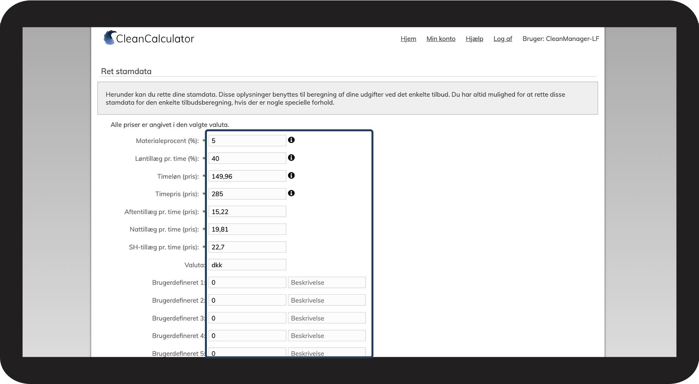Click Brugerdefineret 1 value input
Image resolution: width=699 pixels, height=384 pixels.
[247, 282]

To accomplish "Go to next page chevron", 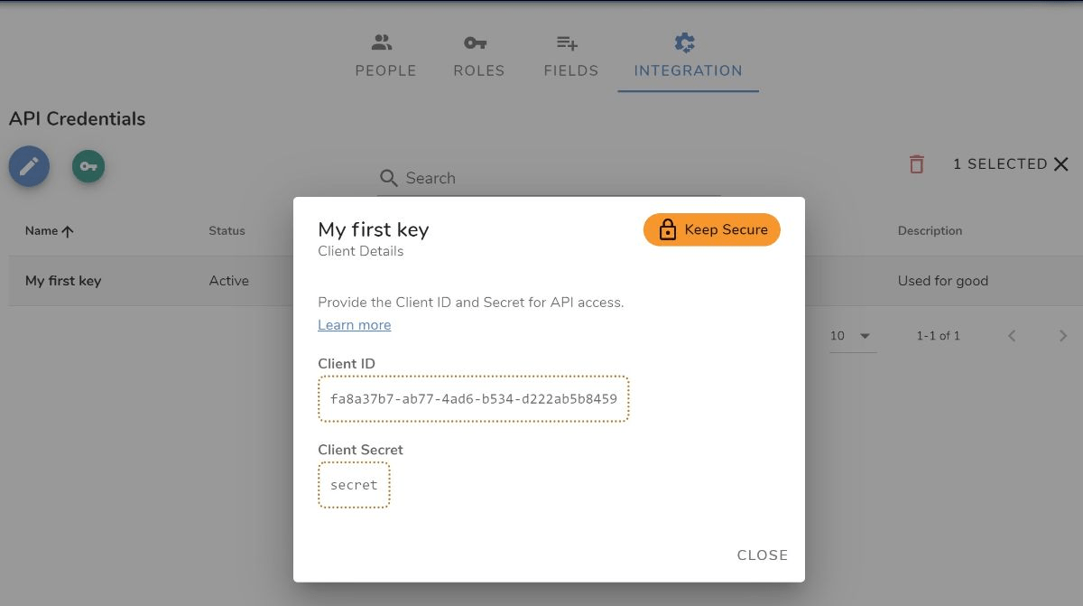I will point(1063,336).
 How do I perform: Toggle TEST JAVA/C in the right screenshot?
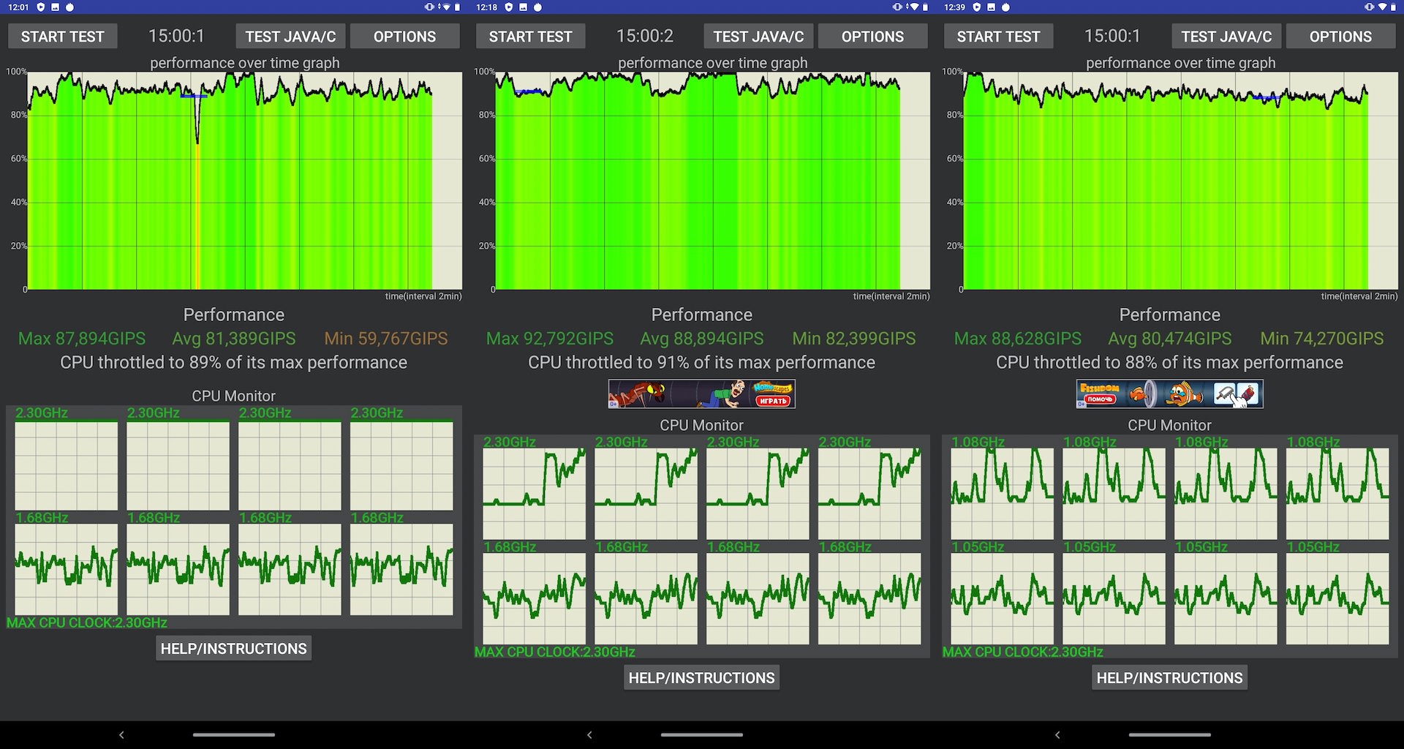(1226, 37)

○ ○ ○ ○ ○ ○ ○

* Instructions to follow *
Reproduce only the lines between the line with "How do I perform: Toggle" and the final line of the records, both included, so that the copy matches them exactly and contains no pictures.

* Result of the task *
 How do I perform: Toggle TEST JAVA/C in the right screenshot?
(1226, 37)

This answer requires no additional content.